Pull out every line of the items below that contains the string "Instruction", matching case exactly.

* begin AVAILABLE RECORDS *

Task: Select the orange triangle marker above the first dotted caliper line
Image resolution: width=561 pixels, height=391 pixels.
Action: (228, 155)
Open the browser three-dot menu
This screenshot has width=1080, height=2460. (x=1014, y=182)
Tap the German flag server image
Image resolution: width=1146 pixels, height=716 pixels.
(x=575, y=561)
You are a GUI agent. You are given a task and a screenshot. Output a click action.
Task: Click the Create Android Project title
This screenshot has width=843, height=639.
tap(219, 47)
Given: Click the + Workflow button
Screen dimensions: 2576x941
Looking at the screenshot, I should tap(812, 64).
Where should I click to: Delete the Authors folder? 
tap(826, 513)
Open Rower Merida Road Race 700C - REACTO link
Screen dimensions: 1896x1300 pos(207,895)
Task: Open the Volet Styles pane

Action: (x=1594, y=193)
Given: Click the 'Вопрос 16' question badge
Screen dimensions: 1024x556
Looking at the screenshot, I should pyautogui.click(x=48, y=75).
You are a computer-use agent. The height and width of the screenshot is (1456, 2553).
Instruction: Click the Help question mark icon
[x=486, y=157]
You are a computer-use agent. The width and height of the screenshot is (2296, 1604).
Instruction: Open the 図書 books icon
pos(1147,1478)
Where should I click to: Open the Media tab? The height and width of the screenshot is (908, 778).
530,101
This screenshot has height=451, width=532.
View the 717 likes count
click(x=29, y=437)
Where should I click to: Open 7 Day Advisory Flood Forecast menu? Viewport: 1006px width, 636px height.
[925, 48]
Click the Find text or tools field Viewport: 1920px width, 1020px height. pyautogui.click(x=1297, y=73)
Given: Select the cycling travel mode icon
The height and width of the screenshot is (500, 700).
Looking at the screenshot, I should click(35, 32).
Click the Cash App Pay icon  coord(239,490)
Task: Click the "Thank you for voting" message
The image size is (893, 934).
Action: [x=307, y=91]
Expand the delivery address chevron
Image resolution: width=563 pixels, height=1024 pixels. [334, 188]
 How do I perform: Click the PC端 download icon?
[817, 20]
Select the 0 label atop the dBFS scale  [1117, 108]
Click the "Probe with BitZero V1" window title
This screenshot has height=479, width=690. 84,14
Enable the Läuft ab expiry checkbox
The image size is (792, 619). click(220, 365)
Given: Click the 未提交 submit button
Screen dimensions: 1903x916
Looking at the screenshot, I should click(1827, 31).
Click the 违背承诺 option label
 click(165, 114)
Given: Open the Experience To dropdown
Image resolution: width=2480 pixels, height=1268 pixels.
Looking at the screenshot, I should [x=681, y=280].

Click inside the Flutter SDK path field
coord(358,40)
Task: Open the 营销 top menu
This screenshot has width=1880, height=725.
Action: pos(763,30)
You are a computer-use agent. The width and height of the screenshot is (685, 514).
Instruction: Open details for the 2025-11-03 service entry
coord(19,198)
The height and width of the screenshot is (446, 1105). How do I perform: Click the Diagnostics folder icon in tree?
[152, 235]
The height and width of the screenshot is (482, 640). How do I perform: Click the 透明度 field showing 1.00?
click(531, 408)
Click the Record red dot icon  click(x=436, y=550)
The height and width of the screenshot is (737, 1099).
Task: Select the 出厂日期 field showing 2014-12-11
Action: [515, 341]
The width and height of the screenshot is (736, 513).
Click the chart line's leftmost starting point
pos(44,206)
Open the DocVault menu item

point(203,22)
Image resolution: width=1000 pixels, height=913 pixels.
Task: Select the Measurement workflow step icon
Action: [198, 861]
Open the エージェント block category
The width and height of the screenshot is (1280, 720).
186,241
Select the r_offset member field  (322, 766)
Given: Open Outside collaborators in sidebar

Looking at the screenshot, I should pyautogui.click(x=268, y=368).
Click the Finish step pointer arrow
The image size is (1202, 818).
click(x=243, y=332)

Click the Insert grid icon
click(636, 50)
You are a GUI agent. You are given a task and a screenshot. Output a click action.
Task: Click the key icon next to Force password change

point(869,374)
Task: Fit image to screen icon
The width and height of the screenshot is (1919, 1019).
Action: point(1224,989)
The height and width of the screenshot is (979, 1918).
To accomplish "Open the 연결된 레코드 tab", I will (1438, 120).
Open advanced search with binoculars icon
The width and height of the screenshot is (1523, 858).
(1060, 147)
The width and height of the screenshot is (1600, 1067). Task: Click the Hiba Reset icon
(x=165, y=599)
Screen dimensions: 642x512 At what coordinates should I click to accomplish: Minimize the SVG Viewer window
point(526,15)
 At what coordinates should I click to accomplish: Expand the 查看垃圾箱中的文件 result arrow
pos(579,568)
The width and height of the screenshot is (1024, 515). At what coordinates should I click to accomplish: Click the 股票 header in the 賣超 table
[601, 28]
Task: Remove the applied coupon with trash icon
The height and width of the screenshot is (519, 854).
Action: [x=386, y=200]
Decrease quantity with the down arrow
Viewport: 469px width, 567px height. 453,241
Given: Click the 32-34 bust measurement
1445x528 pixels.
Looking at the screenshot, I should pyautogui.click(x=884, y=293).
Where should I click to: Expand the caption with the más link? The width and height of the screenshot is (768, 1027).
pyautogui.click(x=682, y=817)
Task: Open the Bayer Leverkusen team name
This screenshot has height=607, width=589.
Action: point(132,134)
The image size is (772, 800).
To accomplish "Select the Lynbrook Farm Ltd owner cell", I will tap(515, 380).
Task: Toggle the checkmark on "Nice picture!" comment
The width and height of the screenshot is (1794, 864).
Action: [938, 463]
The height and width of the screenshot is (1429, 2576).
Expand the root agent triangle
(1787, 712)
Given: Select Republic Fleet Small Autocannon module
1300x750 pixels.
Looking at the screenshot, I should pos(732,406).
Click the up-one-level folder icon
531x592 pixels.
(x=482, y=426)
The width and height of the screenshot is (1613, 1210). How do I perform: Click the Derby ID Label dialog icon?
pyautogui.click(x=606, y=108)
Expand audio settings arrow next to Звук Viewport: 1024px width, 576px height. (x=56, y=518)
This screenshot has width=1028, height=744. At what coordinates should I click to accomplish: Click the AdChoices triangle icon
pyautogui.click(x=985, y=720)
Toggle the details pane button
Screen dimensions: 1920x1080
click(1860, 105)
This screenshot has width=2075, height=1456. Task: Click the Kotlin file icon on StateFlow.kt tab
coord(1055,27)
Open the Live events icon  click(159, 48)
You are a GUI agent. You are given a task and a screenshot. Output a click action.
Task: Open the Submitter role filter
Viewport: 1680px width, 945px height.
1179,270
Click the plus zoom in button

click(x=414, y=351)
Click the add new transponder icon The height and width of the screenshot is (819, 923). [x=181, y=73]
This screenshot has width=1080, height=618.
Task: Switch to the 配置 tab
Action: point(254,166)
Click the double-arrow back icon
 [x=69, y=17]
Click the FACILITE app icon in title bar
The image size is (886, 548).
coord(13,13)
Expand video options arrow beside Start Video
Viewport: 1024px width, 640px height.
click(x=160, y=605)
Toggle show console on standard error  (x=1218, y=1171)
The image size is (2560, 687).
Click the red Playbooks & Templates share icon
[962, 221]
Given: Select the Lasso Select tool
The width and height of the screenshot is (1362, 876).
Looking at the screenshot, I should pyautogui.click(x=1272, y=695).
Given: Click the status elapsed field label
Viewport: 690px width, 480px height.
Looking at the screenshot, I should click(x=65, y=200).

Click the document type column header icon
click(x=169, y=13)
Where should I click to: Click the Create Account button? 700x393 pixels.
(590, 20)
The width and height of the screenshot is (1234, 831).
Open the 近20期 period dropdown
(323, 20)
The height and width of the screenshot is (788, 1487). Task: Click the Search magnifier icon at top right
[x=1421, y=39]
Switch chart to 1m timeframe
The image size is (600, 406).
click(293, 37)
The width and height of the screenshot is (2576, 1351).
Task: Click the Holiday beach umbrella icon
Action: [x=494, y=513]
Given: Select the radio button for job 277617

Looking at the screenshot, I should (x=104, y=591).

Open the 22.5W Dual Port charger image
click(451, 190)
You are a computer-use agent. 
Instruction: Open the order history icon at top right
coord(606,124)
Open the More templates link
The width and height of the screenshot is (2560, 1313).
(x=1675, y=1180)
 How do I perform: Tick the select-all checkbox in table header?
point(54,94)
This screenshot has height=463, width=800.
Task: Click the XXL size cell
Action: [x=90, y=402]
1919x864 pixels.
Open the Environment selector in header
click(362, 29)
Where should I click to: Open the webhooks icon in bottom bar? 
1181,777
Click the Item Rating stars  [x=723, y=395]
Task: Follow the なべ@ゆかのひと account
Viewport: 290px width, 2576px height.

* end AVAILABLE RECORDS *

• _FINAL ANSWER_
Instruction: Click the Help question mark icon
Instruction: Open the 図書 books icon
Instruction: Open details for the 2025-11-03 service entry
Instruction: Open the order history icon at top right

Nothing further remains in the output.